Doubtless Beauty also won Business Coaching NZ Best Emerging Business award, and the refinery won the O'Brien Life Insurance Excellence In Business award before being named supreme winner.
Tom McKay was honoured for his business achievements and his tireless support for people in the business and wider community. The firm he founded in 1937 now works nationally and internationally and is involved in advanced electronic services.
Back in Dargaville, Tom McKay still puts in several hours a day sending meter boxes around New Zealand. Brian Roberts of Destination Northland, who carried out the induction ceremony, made the point that 101-year-old includes promotional material about Northland with every meter box.
National Party leader John Key was a surprise guest. His party wanted to make sure New Zealand lived up to its promise, especially playing to its competitive advantages in food production.
"Baaaa!" shouted a member of the audience. "Quite," said the politician, unfazed, "sheep are part of that. We have the land and we also have the water - the fourth largest water mass in the world, 16 times the size of our land mass. If any country is going to succeed in aquaculture it is New Zealand."
Whangarei Mayor Stan Semenoff was more political than the politician, calling him "the man many of us hope will be prime minister after next weekend."
Northland would be blue from Helensville to the Cape, he said. These high hopes were tagged with expectations of help for the North, which included a four-lane highway between Auckland and Whangarei, and other road improvements. As well, he would be suggesting Northland should be the place "where your government trials anything it wishes to experiment with, say, in sewerage and health". Several category winners had entered previously and acted on judges' suggestions for improvements to systems to score top places this year.

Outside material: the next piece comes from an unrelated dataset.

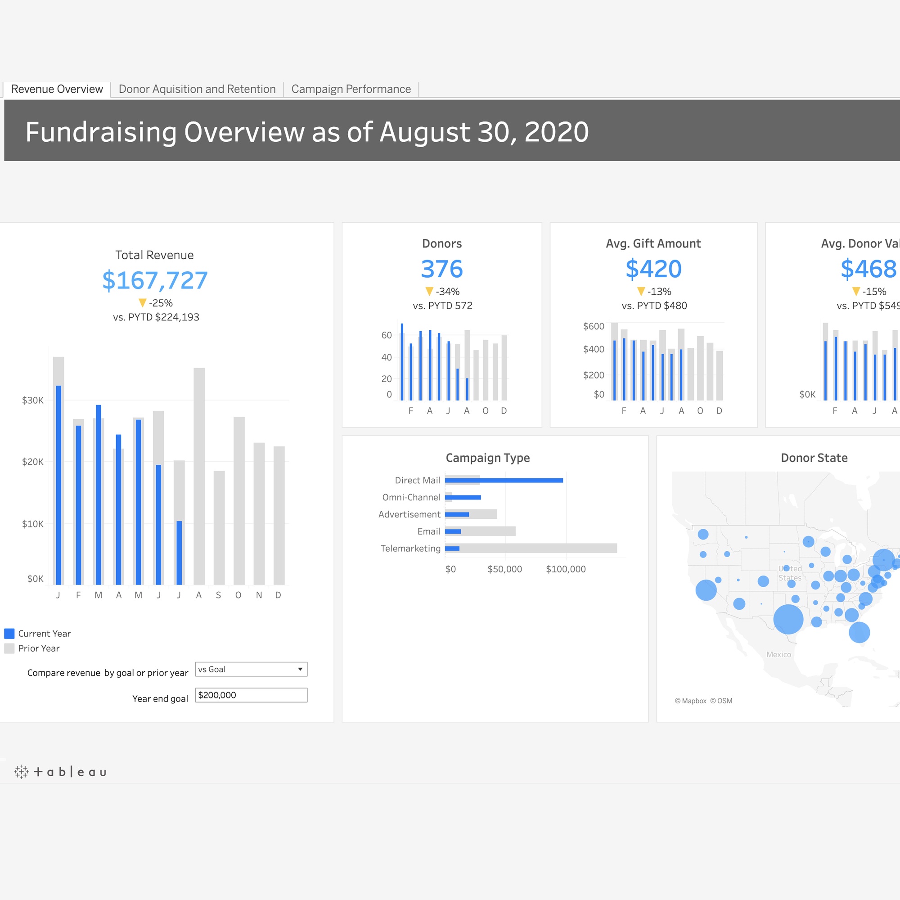
Task: Click the yellow down triangle under Total Revenue
Action: pos(143,303)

Fiona Shepherd of Arohanui & Harinui Childcare of Kerikeri (22 staff, 67 children), winner of the Absolute Recruitment Northland Excellence In Professional Services award, said the fine-tuning of systems in her business had been "an awful lot of hard work but absolutely beneficial".
Trevor Griffiths, a director of Griffiths & Associates, winners of the Golden Bay Excellence in Building/Construction award, said the firm had started planning for the win three years ago, after winning the 2005 emerging business award. "It's bloody hard yards but we would like to challenge every other business to adopt the same approach."
Brothers Jasper and Perry van Gaalen of the Mid-North Motor Inn won Northland Regional Council Sustainable Business award by doing what comes naturally.
Sustainability permeates the whole operation, from the energy-saving light bulbs, to solar panels, on-site recycling, a no-waste policy, and a large vegetable garden which supplies all the hotel's needs.
A major development for Northland tertiary students was announced by NorthTec chief executive Terry Barnett, when he presented the NorthTec award for Excellence in Technology/Innovation. He said the polytechnic had signed an agreement with an international company giving access to state-of-the-art 3D modelling tools. Full details are to be announced early this week.
Presenting the supreme award, Westpac regional manager Greg Byrne said enthusiasm for excellent business practice had been evident in everyone the judges spoke to at the refinery, from front-line staff to the CEO.
Refinery chief executive Ken Rivers said that when he came to New Zealand a year ago he had found "great people doing great things but nobody talked about their successes".
He said the Marsden Pt refinery was one of the world's most reliable refineries, able to compete with the best.
"But what excites me is that we can do even better and that's what we are aiming to do, sustainably and in an environmentally friendly way for Northland and New Zealand," he said.